* Ausgangstext *
____
“Gegen den Markt­ra­di­ka­lismus und Plu­to­kra­ten­ka­pi­ta­lismus” — Was will die AfD-Wirtschaftspolitik?

Das Voka­bular und die wirt­schaft­lichen Posi­tionen des soeben als Spit­zen­kan­di­daten der AfD für die Euro­pawahl gekürten Maxi­milian Krah ähnelt in mancher Hin­sicht linker Rhetorik.

(von Rainer Zitelmann)

Auf ihrem Europa-Kon­gress hat die AfD Maxi­milian Krah als Spit­zen­kan­di­daten für die Euro­pawahl im nächsten Jahr gekürt. In einem soeben erschie­nenen „Manifest“ mit dem Titel „Politik von rechts“ (Maxi­milian Krah, Politik von rechts. Ein Manifest, Verlag Antoaios, Schnellroda 2023) hat er seine Vor­stel­lungen aus­ge­breitet, unter anderem von der Wirt­schaft. Das Buch ist auf­schluss­reich, denn das offi­zielle Grund­satz­pro­gramm der AfD wurde im Frühjahr 2016 beschlossen, als in der Partei pro-markt­wirt­schaft­liche Kräfte noch sehr viel stärker waren als heute. Was Krah schreibt, dürfte den heu­tigen AfD-Main­stream besser wider­spiegeln als das sieben Jahre alte Programm.
____
* Extrahierte Daten *
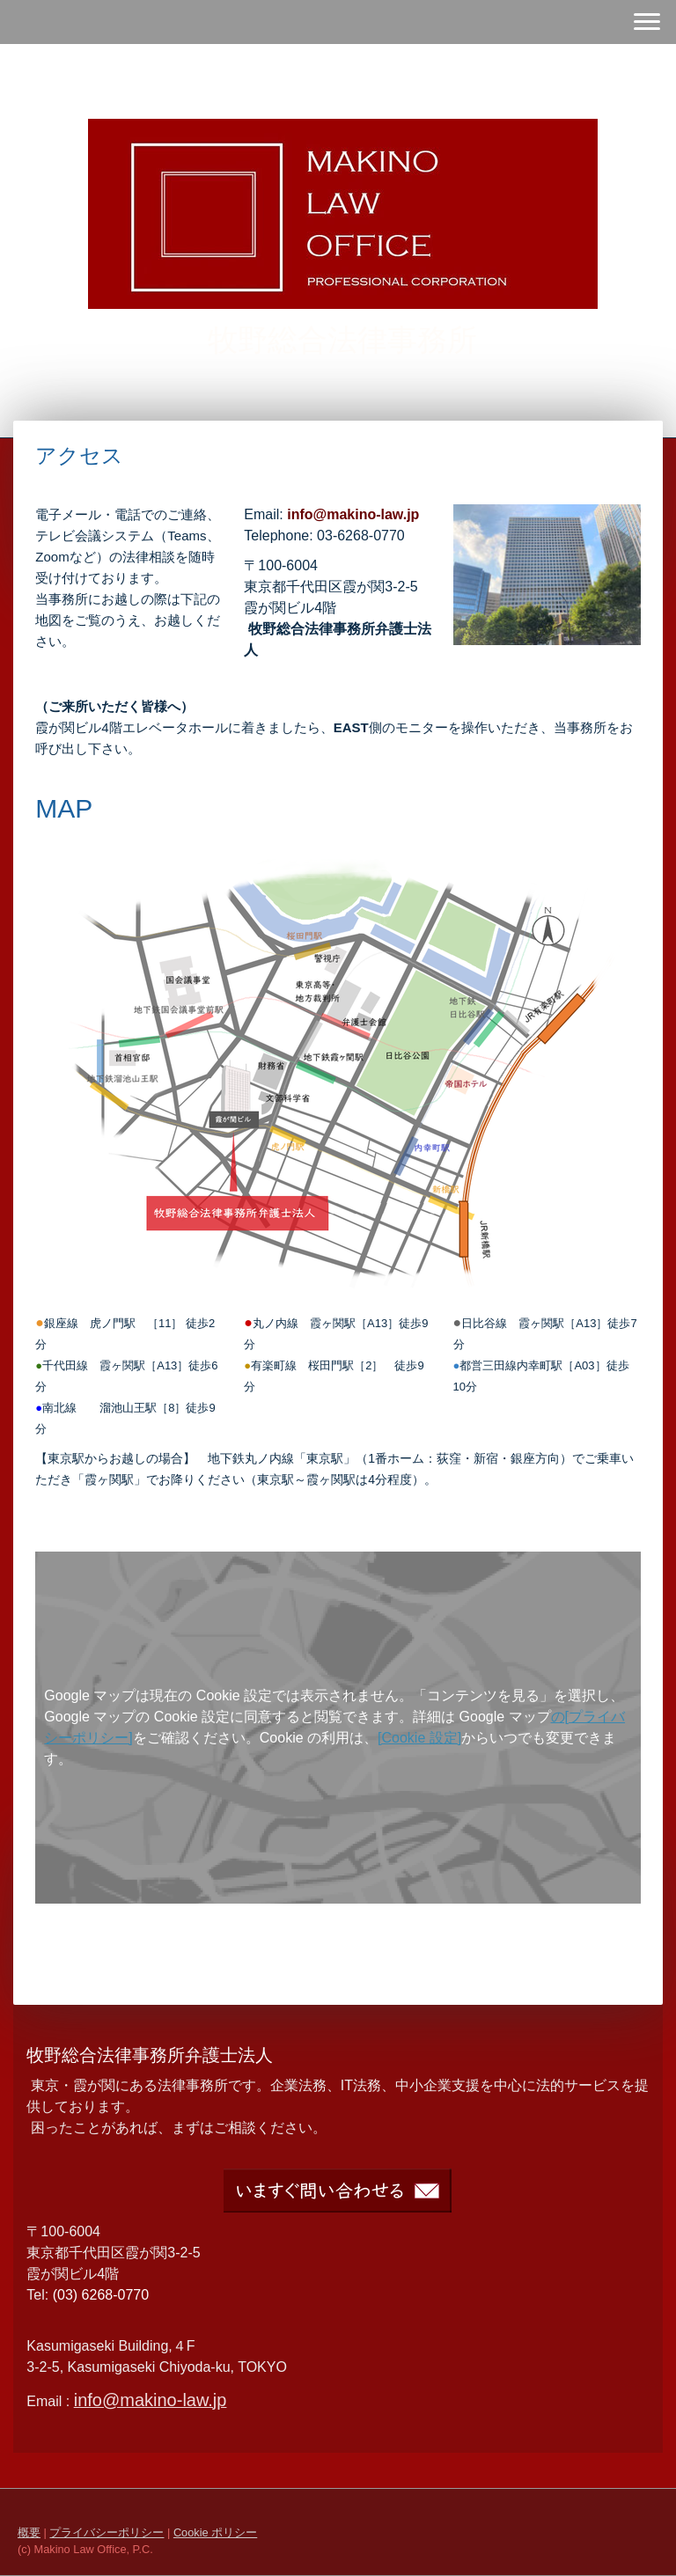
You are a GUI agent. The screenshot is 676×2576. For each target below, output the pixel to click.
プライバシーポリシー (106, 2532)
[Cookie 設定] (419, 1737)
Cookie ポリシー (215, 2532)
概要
____
* Aufgabe *
Setze den Artikel über die Wirtschaftspolitik der AfD nach seinem letzten Satz fort.

* Antwort *
So wie die Poli­tiker aller Par­teien – bis hin zum linken Flügel der SPD und der LINKEN – bekennt auch Krah sich pla­kativ zum Pri­vat­ei­gentum und zur Markt­wirt­schaft. Aber wich­tiger als diese pla­ka­tiven Bekennt­nisse sind die Einschränkungen.

Rechte Politik, deren Kern die Ver­wur­zelung des Men­schen ist, ein Leben im Ich, mit der Iden­tität als Kern­be­griff, befindet sich damit immer in einer Spannung zum Markt,

so der AfD-Spit­zen­kan­didat Krah. Der Markt kenne eben „keine Rück­sicht auf Tra­dition, Natur und Iden­tität“ und auch keine „mensch­liche Würde“. Deshalb solle sich rechte Politik dezi­diert gegen den „Markt­ra­di­ka­lismus“ stellen.

„Markt­ra­di­ka­lismus“ ist auch ein Begriff, der von linken Kapi­ta­lis­mus­kri­tikern gerne gebraucht wird. Und so wie die Linke betont auch Krah „das Primat des Poli­ti­schen“ über den Markt. Auch sonst findet man viele Begriffe der kapi­ta­lis­ti­schen Kon­sum­kritik, so etwa, wenn gegen den „Schund und Schmutz der Weg­werf­ge­sell­schaft“ pole­mi­siert wird. Skep­tisch ist Krah generell, ob nicht der Wohl­stand der „west­lichen, libe­ralen Öko­nomie“ schädlich sei, denn durch diesen Wohl­stand sei die poli­tische Rechte mar­gi­na­li­siert worden.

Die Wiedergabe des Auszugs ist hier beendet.